The Journey Log of a Jeweler

ひとりのジュエラーによる世界ジュエリー紀行” みて つくって 恋をして "

Bespoke Records03/ Moon Childペンダントトップ (リフォーム)

※2017年納品の作品についての記載です。現在も日本とEU圏を中心に、オーダージュエリーのご依頼を承っておりますのでお気軽にお問い合わせください。

メールアドレス info@ayano-jewelry.com

 

こんにちは、綾野です。

お作りさせていただいたビスポークジュエリーをご紹介するBespoke Records。今回はお手持ちのジュエリーをお預かりしての初めてのリフォーム作品のご紹介です。

リフォームは常に緊張する、宝石は替えがきかないから

お手持ちのジュエリーを新しいデザインに生まれ変わらせるリフォームのお仕事は、ゼロから作るよりもよほど緊張します。なぜならお預かりした宝石を割ってしまうという失敗の可能性があるからです。自分が作った金属のパーツを壊してしまった場合はまた作り直せばいいだけなのですが、割れた宝石はくっつけることはできません。もちろんお預かり時点でそのリスクと万が一の場合の対応方法はご説明させていただきますが、それでも思い入れある宝石を壊したくないというプレッシャーが常に付きまといます。

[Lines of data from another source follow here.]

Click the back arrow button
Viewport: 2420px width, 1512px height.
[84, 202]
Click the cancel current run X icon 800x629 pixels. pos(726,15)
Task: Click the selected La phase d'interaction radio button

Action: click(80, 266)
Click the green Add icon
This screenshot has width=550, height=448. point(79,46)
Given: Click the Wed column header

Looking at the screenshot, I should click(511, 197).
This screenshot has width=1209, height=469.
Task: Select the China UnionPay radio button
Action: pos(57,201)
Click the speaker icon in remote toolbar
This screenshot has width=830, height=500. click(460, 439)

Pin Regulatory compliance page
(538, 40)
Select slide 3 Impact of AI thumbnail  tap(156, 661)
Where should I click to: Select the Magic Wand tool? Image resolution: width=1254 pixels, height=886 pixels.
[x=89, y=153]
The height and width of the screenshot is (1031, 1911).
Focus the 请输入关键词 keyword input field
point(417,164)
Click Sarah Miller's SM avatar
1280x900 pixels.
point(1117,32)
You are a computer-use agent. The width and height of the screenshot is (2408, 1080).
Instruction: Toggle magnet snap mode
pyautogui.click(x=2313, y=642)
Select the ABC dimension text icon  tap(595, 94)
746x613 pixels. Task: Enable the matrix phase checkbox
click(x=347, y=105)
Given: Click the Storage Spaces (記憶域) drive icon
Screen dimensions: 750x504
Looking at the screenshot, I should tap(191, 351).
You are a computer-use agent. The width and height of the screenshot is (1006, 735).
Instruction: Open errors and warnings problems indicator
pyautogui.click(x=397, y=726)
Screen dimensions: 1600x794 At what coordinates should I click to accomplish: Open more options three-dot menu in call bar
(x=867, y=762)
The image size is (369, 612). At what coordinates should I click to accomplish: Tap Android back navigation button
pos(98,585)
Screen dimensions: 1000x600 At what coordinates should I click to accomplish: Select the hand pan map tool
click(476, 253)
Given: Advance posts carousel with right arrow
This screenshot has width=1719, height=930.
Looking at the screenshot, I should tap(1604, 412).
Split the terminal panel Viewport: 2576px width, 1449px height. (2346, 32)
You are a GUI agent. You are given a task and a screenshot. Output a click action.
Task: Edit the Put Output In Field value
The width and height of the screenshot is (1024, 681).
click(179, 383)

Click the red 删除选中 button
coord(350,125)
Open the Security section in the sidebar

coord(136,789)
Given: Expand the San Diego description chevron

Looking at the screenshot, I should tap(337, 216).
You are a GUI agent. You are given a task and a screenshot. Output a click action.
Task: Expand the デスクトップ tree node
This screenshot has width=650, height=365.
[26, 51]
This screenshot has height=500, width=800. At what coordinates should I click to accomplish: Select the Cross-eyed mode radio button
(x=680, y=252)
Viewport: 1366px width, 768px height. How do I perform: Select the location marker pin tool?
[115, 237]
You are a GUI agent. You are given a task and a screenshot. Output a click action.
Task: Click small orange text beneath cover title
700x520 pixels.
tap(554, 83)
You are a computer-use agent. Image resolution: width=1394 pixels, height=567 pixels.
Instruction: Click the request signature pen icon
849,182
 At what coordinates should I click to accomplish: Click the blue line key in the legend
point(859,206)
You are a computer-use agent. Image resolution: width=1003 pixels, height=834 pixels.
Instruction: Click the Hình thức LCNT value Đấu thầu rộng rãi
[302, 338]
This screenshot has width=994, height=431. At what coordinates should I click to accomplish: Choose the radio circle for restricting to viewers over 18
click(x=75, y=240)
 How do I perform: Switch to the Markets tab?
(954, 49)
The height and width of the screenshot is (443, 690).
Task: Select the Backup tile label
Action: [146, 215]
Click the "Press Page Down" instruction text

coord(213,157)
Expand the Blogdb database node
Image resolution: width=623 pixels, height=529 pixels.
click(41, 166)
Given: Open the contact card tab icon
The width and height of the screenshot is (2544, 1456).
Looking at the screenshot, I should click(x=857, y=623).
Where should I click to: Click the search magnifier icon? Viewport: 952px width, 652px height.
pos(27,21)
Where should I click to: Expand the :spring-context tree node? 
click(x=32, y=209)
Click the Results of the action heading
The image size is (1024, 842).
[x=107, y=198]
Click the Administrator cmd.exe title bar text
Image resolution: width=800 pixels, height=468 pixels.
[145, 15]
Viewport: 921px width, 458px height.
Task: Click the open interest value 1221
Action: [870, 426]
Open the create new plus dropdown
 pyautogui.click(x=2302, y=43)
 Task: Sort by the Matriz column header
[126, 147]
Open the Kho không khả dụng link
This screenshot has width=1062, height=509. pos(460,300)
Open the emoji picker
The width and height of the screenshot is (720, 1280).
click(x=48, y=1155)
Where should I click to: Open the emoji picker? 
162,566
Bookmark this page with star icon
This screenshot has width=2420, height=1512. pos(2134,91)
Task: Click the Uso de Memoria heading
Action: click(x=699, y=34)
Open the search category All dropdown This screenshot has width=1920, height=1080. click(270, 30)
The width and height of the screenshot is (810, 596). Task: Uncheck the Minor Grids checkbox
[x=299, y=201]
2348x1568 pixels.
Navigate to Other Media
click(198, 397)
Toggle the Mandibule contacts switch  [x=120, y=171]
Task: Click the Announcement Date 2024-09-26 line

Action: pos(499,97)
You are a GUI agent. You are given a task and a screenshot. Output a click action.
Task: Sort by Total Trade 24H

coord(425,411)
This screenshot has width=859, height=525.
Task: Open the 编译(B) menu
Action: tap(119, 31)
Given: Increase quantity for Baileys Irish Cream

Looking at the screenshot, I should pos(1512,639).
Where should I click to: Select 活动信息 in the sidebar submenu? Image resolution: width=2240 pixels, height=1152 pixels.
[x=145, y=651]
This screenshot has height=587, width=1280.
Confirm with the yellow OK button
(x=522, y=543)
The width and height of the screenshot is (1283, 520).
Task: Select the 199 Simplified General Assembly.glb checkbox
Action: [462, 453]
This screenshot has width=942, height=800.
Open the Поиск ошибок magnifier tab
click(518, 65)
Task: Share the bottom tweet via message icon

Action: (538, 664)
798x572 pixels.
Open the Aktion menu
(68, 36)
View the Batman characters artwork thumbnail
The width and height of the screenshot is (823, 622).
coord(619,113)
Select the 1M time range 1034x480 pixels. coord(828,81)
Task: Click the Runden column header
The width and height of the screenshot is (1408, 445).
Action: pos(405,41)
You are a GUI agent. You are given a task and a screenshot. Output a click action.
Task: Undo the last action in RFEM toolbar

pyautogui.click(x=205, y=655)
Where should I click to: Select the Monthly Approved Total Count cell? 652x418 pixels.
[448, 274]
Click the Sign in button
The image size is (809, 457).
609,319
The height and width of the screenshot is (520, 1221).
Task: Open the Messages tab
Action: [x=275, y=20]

ニューヨークでの彫金学校留学を終えて日本に帰国してすぐ、こちらのご依頼は舞い込みました。石割れのリスクをご理解くださった上で、駆け出しに大切な宝石を託しチャレンジの機会をくださったこと、本当に感謝しております。

お母様から引き継がれたお石を全く新しいデザインに

リフォームさせていただいたのは写真のお母様から受け継がれたクラシックな指輪とご自身で購入されたという七色のブローチ。こちらを日常遣いしやすいペンダントトップにして欲しいとご相談いただきました。

お名前の中に『朋』という字があることから着想し、月を2つ忍ばせるデザインをご提案致しました。実はそれ以外にもいろんな意味が込められています(プライベートなことですのでひ・み・つ❤️とさせていただきますね笑)。自分が大切にしたい気持ちをオリジナルのデザインで表現できる、これぞまさにピスポークの醍醐味ですね。

このように石枠から一つ一つ手作りしており、当時の自分の実力と比較するとかなり難しい作りで、結局お作りするのに2ヶ月かかってしまいました(いつでもいいからとお待ちくださって…感謝至極です!)。大変なことはわかっていたけれどこのデザインが素敵だと思ったからご提案した、その自分の心意気に拍手であります(笑)。

メインとなる緑色のお石は大切なものなので絶対になくしたくない、とのご要望をお伺いしてより落ちづらい覆輪留めでしっかりと留めさせていただきました。この石留めが最も宝石を割るリスクが高い作業でして、自分の中の碇シンジが「逃げちゃダメだ、逃げちゃダメだ、逃げちゃダメだ。」と叫んでいたことを覚えています。発進―!!!

こうして2ヶ月かかった超大作、大変気に入ってくださって数年後に別のご相談もいただくことができました。ずっと大切に使ってくださっていることがわかって大変誇らしい気持ちです。『作業は一瞬、作品は一生』、これはサボりたくなった自分に喝を入れる時によく唱えているフレーズです。これからも初心を忘れずに邁進します!